In order to understand how we make that move, it’s important to differentiate the three different distributions:
The population distribution of the variable of interest (be it customer satisfaction or product popularity), while empirical, is actually unknown because it is extremely difficult to survey your entire population.
The sampling distribution is a theoretical, probabilistic distribution of a statistic (such as the mean) for all possible samples which has a certain sample size.
It’s important to understand that sampling distribution is theoretical, meaning that the researcher never obtains it in reality, but it is critical for estimation.
Thanks to the laws of probability, a great deal is known about sampling distribution, such as its shape, central tendency, and dispersion. We know that its shape is a normal curve, but you may know this as a “Bell Curve”, which is a theoretical distribution of scores that is symmetrical and bell-shaped.

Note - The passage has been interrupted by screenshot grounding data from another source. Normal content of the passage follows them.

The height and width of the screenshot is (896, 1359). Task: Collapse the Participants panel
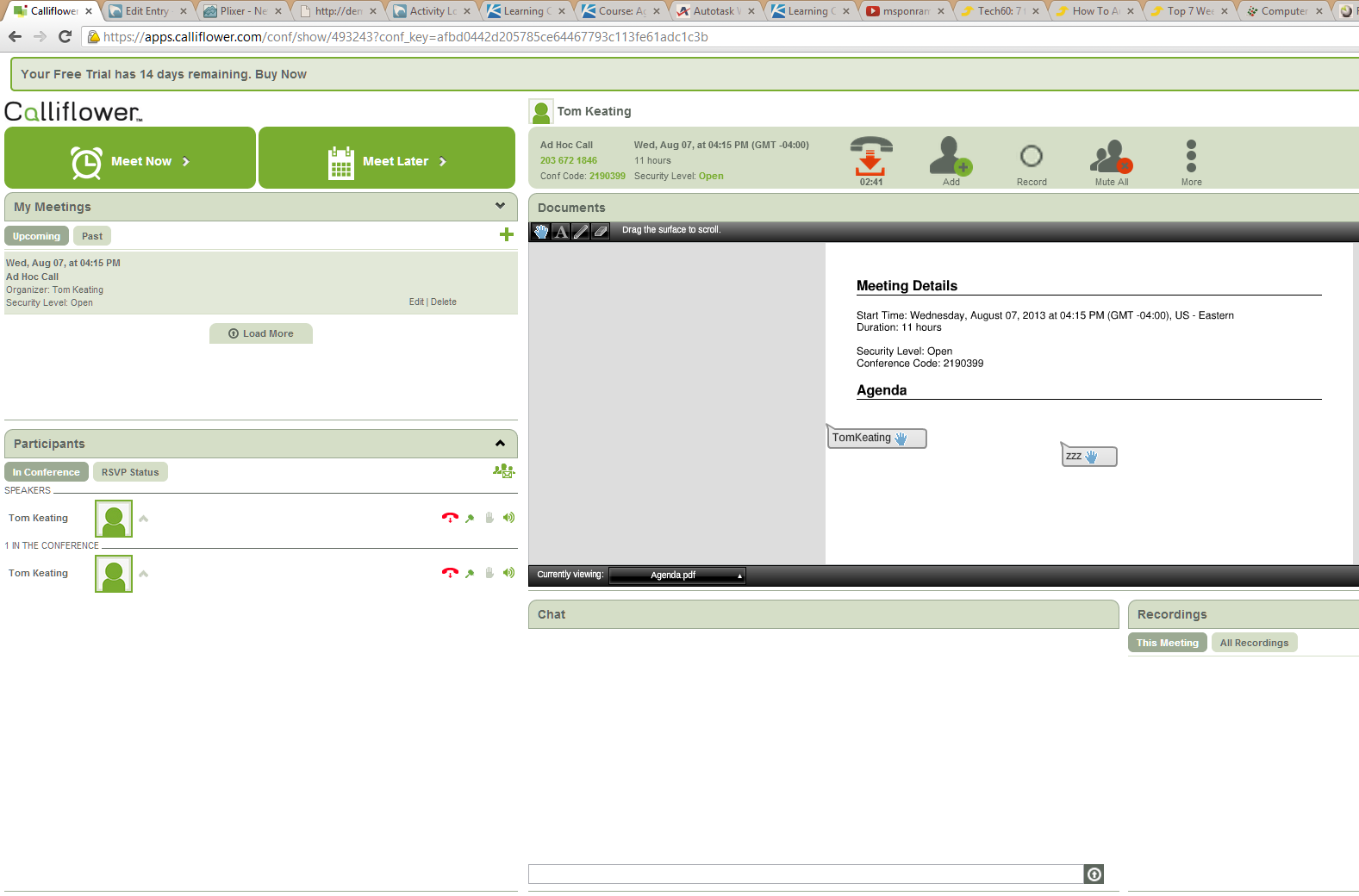[500, 443]
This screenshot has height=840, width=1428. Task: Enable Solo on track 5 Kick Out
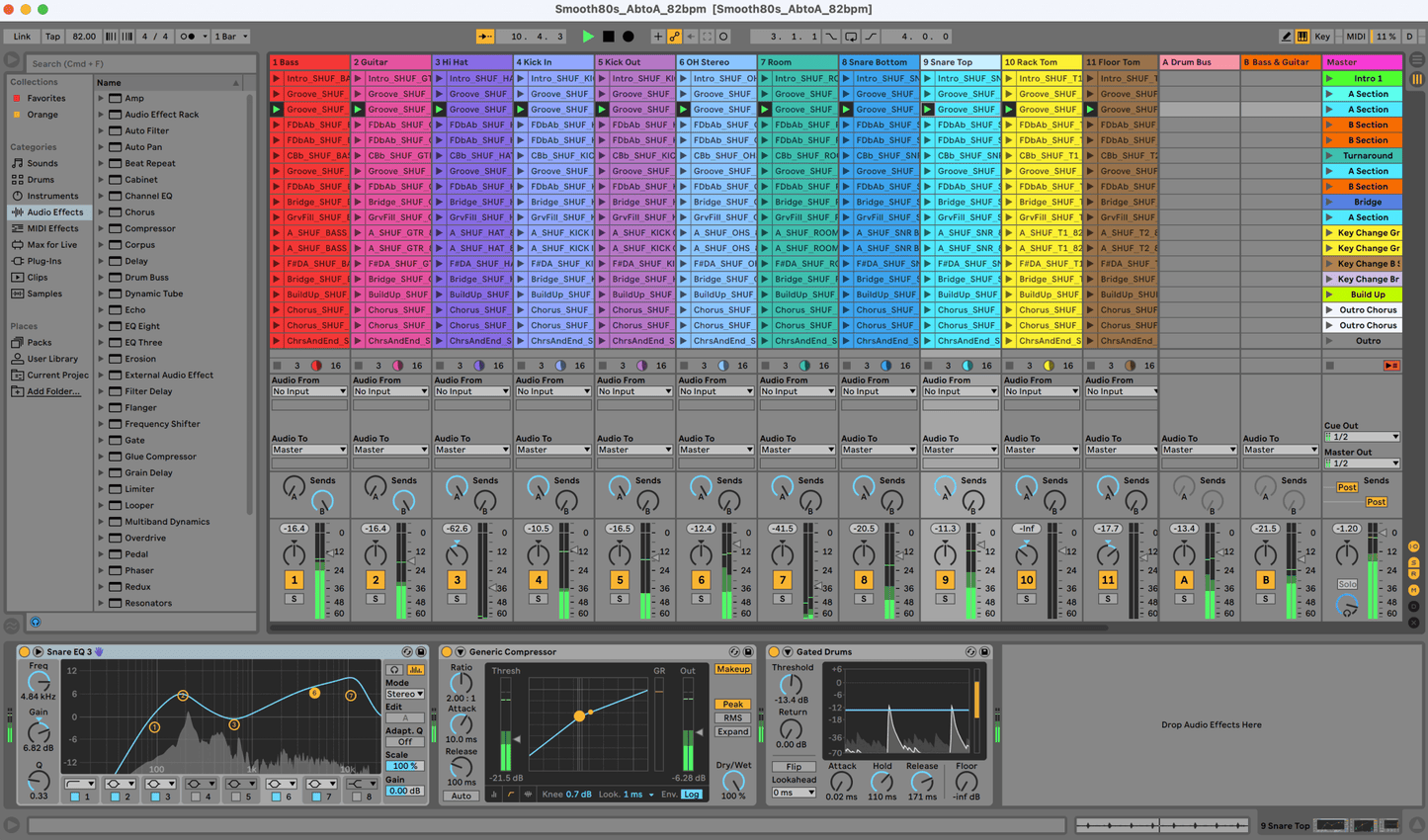(620, 599)
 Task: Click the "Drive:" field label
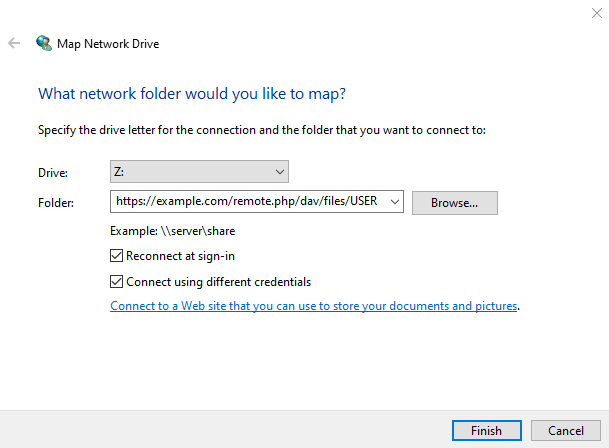tap(53, 173)
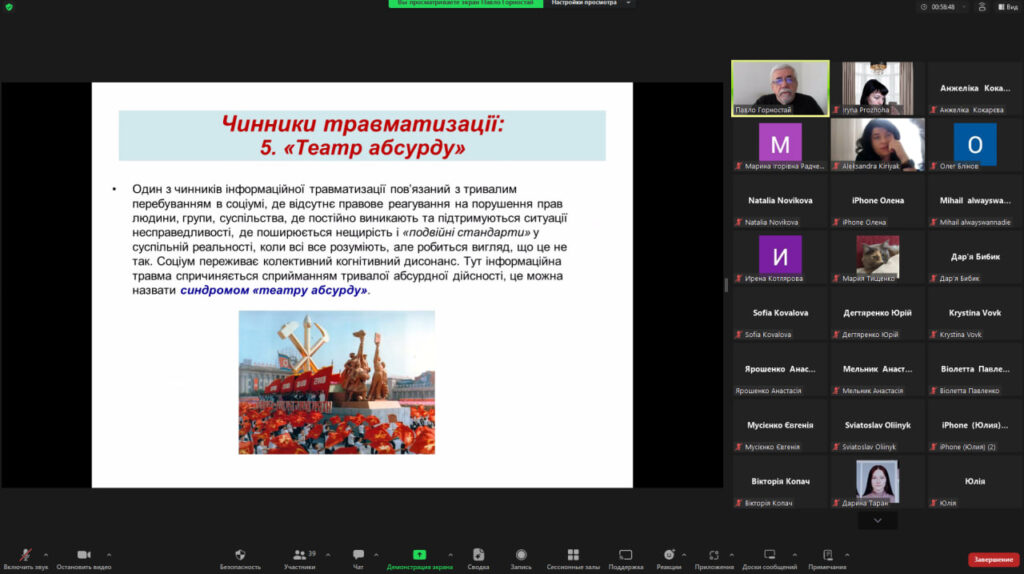The image size is (1024, 574).
Task: Open the Доски сообщений whiteboards icon
Action: pyautogui.click(x=769, y=555)
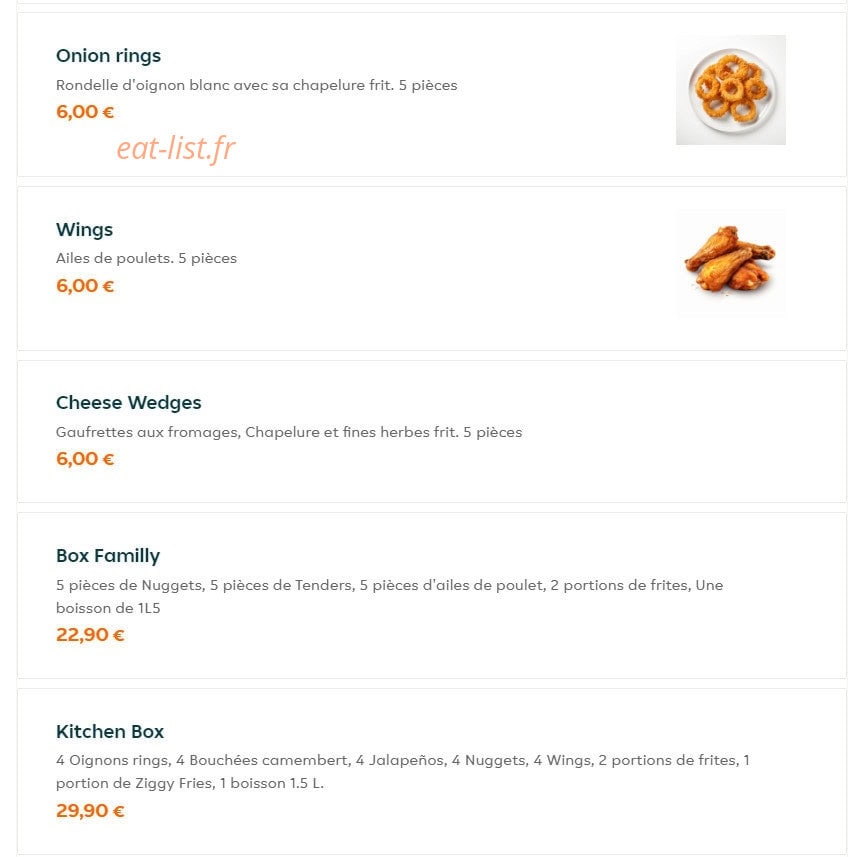Click the Box Familly contents description
Image resolution: width=867 pixels, height=857 pixels.
point(389,597)
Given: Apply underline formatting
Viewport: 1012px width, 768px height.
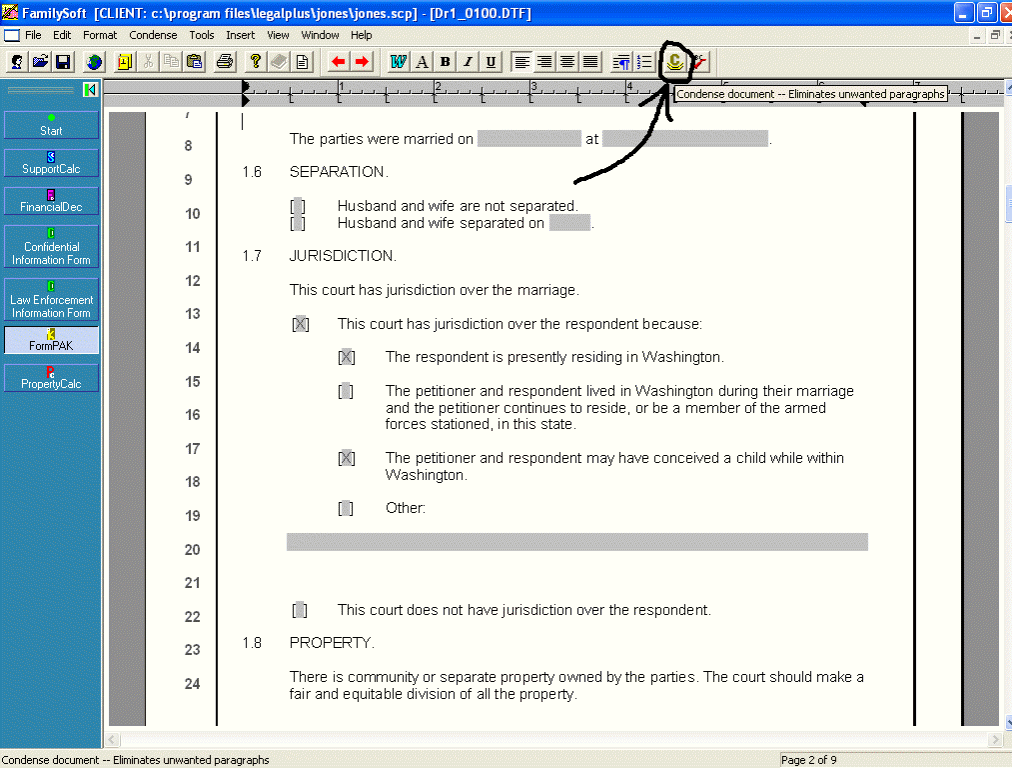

The standard normal curve always has a mean of 0 and a standard deviation of 1. Because one can assume that the shape of the sampling distribution is normal, we can calculate the probabilities of various outcomes. We can also assume things like the mean of the sampling distribution is the same value as the mean of the population.
Building on this is the Central Limit Theorem, a probability theory that says if a random sample of size N is drawn from any population with a mean and standard deviation, as N grows, the sampling distribution of the sample means will approach normality.
With a larger sample size, the mean of the sampling distribution becomes equal to the population mean, the standard error of the mean decreases in size, and the variability in the sample estimates from sample to sample decreases. So now you can start to see how researchers can have more and more confidence in their results.
But with estimation, there is always a chance of error.
The width of Confidence Intervals is a function of the risk we are willing to take of being wrong and the sample size. The larger the sample, the lower the chance of error.
In other words, it refers to the probability that a specified interval will contain the population parameter. A 95% confidence level means that there is a 0.95 probability that a specified interval does contain the population mean; accordingly, there are 5 chances out of 100 that the interval does not contain the population mean.
When the purpose of the statistical inference is to draw a conclusion about a population, the significance level measures how frequently the conclusion will be wrong. For example, a 5% significance level means that our conclusion will be wrong 5% of the time. It is always the case that Confidence Level + Significance Level = 1.
It is possible to make inferences about a population from a sample that is carefully selected. The sampling distribution, a theoretical one, links the known sample to a larger population through an estimation. Because of the properties of the sampling distribution, we are able to identify the probability of any statistic with a certain level of confidence.
Whether you realize it or not this is under our noses every day in the news!
Keep your eye out and next time someone talks about who is ahead in the polls at your next cocktail party, you’ll be armed with a heavy dose of skepticism.